David Hancock/AFP/Getty Images
Guard dogs are now keeping an eye on endangered fairy penguins on an island off the southern coast of Australia.
Guard dogs are now keeping an eye on endangered fairy penguins on an island off the southern coast of Australia. David Hancock/AFP/Getty Images
Farmers have long used dogs to protect sheep, chickens and goats. Now, on an island off the southern coast of Australia, one farmer is using dogs to protect endangered penguins.
Every year, a mass of Fairy penguins comes to Middle Island to mate and lay their eggs. Allan Marsh, a farmer from the nearby town of Warrnambool, says these short, flightless birds have been making the trip for a long, long time.
"Little Fairy penguins have lived along this coast since penguins were invented, I suppose," he says.
Marsh raises free-range chickens on a farm next to a highway. He says that 20 years ago, the penguins on Middle Island made a deafening noise when they were breeding. Then, some foxes found the land bridge that connects the island to the mainland at low tide. Marsh says the foxes, which like to eat his chickens, appeared to love the taste of Fairy penguins.
"These are real free-range [birds] and they've got a salty flavor, too," he says, "It's like salt-and-vinegar chips to foxes, I reckon."
The foxes started preying on the penguins' eggs and chicks — almost wiping out the colony. Efforts to shoot and poison the foxes failed. It wasn't long before just a few dozen breeding pairs of penguins were left.

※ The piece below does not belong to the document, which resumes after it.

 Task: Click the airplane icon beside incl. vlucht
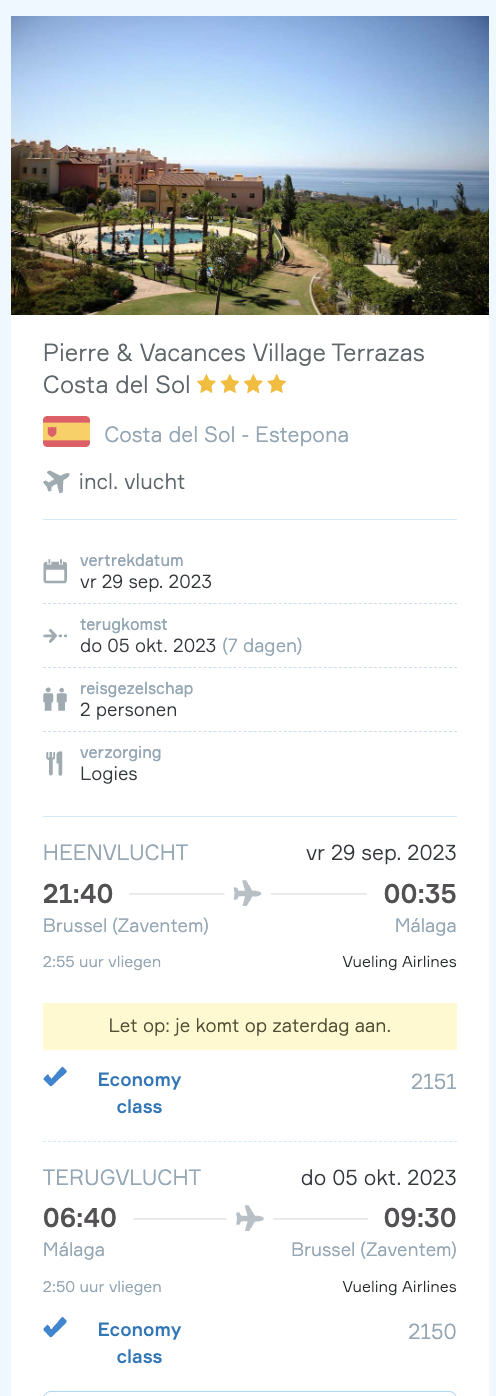pos(56,482)
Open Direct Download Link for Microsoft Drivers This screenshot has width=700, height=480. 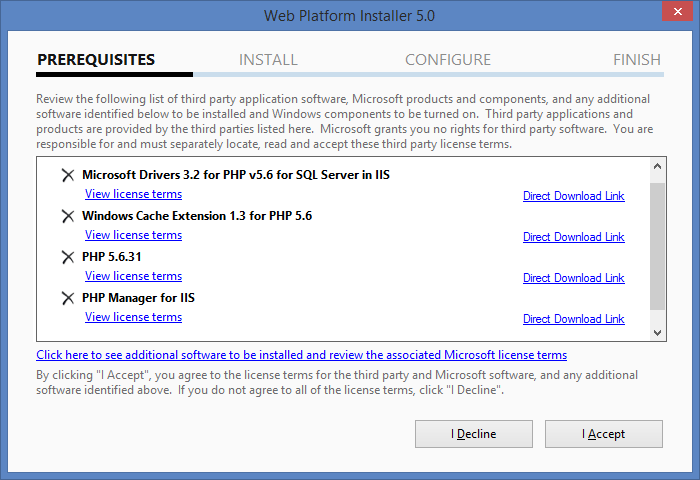click(x=574, y=196)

Then, a few years ago, Marsh — who is called "Swampy" by his friends — came up with a last-ditch solution: take the dogs that guard his chickens — or "chooks" as he calls them — and use them to guard the Fairy penguins.
The experts said it was a really stupid idea. They said the dogs would eat the penguins.
Then, last November, a local official who had run out of options told Marsh to bring out the dogs. Not long afterward, Marsh took a male guard dog named Oddball out to Middle Island. Within a week, Marsh says, the foxes were nowhere to be seen.
"The fox would not go within a mile and a half of the dog," Marsh says. "The dog would bark at foxes that it saw, [and] would also mark its territory to say, 'Hey, this is my place.'"
Marsh fed Oddball every day, but after three weeks on the island, the dog got lonely and swam home. Oddball's sister, Mollie, was sent out to replace him, followed by his brother, Ben. While these dogs were on the job, no fox tracks were discovered. When they left, the tracks came back.
In the wake of this success, Marsh says some conservationists are taking a look at the idea of using dogs to protect other vulnerable species.
"They haven't accepted it with open arms," he says, "but they've had their minds rattled and their eyes opened to the fact that there's another way of doing things."
But the penguins don't seem grateful. Marsh says Mollie found that out when she got too close to the sharp, hooked beak of one of the birds she was protecting.
"This penguin did a quick U-turn and latched onto her nose," he says.
Marsh says his dogs will go back on penguin-protection duty in a few months, when the birds return to Middle Island to breed.